Kemal Kılıçdaroğlu ve ittifak güçlerinin dün, bugün ve yarın işledikleri ve işleyecekleri her suçun, sınıfsal niteliklerinde saklı halk düşmanlığının fiili ortaklığına soyunmuşlardır. Seçime yönlendirilen tercihle ortaya çıkacak olan şey tüm albenili sözlere rağmen halk için zafer değil baskı, zulüm ve azgın bir sömürü olacaktır.

Biz ise bu albenili, cafcaflı, tantanalı demokrasi çığırtkanlığı karşısında halkın kurtuluşunun seçimleri boykot etmek olduğunu en sade, en mütevazı şekilde haykırmaya, gücümüz, olanaklarımız yettiği ölçüde halka gerçekleri anlatmaya devam edeceğiz. Kurtuluş seçimlerle olmayacaktır; ama bunu kabul etmek yetmez. Seçimle kurtuluş yolunda bir adım atılmamış olacağını da buna eklemek gerek.

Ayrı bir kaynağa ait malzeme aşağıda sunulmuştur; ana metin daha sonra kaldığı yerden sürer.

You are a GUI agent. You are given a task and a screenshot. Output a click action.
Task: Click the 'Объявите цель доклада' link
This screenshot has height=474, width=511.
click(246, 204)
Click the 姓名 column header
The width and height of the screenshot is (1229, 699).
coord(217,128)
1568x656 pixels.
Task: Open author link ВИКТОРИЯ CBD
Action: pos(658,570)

Seçimler bir süredir özellikle sınıf iş birlikçi çizgide faşist kliklerden birine yedeklenme yarışına dönüşmüştür. Komünistler sadece seçimlerle kurtuluş olmayacağını anlatan sadelikle yetinmeyecek en mütevazı şekilde halka gerçek devrim bilincini en coşkulu ve enerjik şekilde taşıma sorumluluğunu üstlenecektir. Onlar faşizmin seçimlerinden, ittifaklarından en ufak bir olumluluk beklenmeyeceğini güçlü şekilde bugünden dillendirirken, küçük burjuva zafer ruhuyla şekillenen bu kesimler ürkek, çekingen de olsa buna yakın belirlemeleri seçimlerden bir süre sonra söylemek zorunda kalacaktır. Bizim zafer ruhumuzu ise Demokratik Halk Devrimi mücadelesi şekillendirecektir.